Dataset entries:
###
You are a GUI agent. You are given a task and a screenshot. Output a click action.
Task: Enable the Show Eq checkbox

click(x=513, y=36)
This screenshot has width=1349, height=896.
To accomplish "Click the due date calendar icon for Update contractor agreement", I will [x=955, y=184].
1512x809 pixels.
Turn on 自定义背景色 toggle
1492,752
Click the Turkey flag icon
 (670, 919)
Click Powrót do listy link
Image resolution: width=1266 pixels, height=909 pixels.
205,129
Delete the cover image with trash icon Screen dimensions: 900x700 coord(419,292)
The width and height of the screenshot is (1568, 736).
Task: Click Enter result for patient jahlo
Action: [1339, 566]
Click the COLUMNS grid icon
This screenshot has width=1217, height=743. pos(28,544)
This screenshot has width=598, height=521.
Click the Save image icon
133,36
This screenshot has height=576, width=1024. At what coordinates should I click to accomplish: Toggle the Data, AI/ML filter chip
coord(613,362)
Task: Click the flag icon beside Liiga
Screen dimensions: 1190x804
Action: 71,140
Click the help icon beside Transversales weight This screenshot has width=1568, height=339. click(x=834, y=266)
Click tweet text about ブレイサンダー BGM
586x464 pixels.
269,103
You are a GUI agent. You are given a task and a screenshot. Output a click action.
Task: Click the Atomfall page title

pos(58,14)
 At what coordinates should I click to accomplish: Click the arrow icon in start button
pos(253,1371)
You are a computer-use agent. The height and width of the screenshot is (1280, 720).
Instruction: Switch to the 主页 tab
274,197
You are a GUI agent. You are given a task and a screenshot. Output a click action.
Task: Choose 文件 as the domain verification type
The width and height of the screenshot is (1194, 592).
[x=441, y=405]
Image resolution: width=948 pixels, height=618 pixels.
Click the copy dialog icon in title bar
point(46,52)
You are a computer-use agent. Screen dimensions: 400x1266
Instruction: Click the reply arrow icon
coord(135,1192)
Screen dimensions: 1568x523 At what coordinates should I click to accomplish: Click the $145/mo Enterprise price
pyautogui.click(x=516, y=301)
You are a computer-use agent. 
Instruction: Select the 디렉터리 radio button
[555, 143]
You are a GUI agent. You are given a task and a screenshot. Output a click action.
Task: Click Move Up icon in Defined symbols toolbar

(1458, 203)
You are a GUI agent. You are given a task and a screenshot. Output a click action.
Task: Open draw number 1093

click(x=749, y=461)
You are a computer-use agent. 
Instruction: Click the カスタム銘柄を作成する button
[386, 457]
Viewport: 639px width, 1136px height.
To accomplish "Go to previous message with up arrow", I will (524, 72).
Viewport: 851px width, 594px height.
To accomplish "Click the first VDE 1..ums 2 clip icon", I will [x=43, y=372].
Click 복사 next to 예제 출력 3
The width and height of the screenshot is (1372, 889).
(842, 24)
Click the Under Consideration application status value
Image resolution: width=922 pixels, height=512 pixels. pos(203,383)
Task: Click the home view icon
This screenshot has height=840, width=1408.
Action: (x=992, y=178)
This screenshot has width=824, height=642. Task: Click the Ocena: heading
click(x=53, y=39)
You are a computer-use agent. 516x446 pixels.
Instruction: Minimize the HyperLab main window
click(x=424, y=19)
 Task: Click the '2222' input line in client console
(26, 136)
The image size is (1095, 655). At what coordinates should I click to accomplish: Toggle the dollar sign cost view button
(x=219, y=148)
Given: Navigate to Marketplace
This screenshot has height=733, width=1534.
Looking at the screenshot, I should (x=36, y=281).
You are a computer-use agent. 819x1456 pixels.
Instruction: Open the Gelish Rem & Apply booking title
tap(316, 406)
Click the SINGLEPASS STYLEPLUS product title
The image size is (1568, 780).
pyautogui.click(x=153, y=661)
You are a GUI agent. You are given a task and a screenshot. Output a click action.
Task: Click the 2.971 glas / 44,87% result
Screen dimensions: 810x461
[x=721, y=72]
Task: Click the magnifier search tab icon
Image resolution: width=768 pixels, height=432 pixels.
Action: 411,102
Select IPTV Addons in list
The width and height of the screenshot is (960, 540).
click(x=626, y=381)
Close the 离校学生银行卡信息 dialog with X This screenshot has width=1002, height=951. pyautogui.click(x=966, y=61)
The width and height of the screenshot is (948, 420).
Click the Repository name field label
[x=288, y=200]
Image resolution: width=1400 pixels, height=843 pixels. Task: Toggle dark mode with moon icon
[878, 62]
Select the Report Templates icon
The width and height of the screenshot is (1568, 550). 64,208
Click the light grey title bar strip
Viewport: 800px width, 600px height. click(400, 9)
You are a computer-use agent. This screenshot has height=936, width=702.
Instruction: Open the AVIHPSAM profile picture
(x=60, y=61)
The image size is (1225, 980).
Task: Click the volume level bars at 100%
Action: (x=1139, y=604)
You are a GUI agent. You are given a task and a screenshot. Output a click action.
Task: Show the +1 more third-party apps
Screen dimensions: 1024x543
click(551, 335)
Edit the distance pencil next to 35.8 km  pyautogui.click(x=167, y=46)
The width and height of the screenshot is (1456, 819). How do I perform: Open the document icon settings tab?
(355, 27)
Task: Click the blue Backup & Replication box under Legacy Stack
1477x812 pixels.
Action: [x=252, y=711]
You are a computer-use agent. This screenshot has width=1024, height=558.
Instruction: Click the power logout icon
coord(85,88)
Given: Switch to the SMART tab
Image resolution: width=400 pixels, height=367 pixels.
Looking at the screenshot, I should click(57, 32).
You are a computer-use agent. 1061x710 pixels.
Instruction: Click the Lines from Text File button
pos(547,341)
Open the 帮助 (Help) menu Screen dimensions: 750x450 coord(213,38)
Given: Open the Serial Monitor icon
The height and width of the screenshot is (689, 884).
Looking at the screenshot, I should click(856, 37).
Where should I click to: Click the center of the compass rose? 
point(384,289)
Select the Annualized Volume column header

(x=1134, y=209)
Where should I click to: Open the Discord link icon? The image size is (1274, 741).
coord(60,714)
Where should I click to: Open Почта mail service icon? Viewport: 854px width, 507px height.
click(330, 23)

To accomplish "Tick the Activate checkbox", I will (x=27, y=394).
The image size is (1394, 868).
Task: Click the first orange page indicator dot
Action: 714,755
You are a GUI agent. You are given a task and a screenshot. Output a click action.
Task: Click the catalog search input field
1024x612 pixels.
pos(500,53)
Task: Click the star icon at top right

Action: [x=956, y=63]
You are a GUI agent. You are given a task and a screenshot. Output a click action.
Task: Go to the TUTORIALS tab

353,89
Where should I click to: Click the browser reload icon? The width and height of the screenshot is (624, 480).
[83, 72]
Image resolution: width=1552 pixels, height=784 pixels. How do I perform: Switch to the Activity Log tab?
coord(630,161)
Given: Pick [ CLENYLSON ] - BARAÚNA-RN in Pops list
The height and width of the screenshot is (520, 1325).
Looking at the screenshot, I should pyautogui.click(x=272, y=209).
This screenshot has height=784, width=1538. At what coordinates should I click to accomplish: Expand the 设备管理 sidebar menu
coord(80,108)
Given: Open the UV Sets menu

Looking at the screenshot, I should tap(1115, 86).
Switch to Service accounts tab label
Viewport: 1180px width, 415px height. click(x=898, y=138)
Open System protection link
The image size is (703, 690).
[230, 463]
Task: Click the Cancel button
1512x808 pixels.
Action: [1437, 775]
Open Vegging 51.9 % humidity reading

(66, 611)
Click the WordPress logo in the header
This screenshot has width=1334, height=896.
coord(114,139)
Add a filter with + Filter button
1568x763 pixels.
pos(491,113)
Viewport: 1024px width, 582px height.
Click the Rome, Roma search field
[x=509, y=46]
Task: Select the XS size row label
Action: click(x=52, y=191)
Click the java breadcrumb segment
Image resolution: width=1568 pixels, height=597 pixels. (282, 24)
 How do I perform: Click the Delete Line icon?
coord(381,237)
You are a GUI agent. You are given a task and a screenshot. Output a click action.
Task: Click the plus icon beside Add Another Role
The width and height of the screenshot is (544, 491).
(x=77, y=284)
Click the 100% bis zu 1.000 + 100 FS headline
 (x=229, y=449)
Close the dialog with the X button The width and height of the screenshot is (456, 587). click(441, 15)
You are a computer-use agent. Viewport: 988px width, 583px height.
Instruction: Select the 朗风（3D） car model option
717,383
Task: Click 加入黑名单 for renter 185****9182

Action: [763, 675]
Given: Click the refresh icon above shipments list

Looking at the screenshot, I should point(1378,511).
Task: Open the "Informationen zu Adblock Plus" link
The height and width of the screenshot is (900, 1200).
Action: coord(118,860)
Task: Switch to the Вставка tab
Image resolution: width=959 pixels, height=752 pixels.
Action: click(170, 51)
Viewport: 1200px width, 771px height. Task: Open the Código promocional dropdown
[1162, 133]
###
PROBLEM:
The answer should be nothing more than the lines from the one with "The image size is (703, 690)." through the end of the entries, restated word for word.

ANSWER BELOW:
The image size is (703, 690).
[230, 463]
Task: Click the Cancel button
1512x808 pixels.
Action: [1437, 775]
Open Vegging 51.9 % humidity reading

(66, 611)
Click the WordPress logo in the header
This screenshot has width=1334, height=896.
coord(114,139)
Add a filter with + Filter button
1568x763 pixels.
pos(491,113)
Viewport: 1024px width, 582px height.
Click the Rome, Roma search field
[x=509, y=46]
Task: Select the XS size row label
Action: click(x=52, y=191)
Click the java breadcrumb segment
Image resolution: width=1568 pixels, height=597 pixels. (282, 24)
 How do I perform: Click the Delete Line icon?
coord(381,237)
You are a GUI agent. You are given a task and a screenshot. Output a click action.
Task: Click the plus icon beside Add Another Role
The width and height of the screenshot is (544, 491).
(x=77, y=284)
Click the 100% bis zu 1.000 + 100 FS headline
 (x=229, y=449)
Close the dialog with the X button The width and height of the screenshot is (456, 587). click(441, 15)
You are a computer-use agent. Viewport: 988px width, 583px height.
Instruction: Select the 朗风（3D） car model option
717,383
Task: Click 加入黑名单 for renter 185****9182

Action: [763, 675]
Given: Click the refresh icon above shipments list

Looking at the screenshot, I should point(1378,511).
Task: Open the "Informationen zu Adblock Plus" link
The height and width of the screenshot is (900, 1200).
Action: coord(118,860)
Task: Switch to the Вставка tab
Image resolution: width=959 pixels, height=752 pixels.
Action: click(170, 51)
Viewport: 1200px width, 771px height. Task: Open the Código promocional dropdown
[1162, 133]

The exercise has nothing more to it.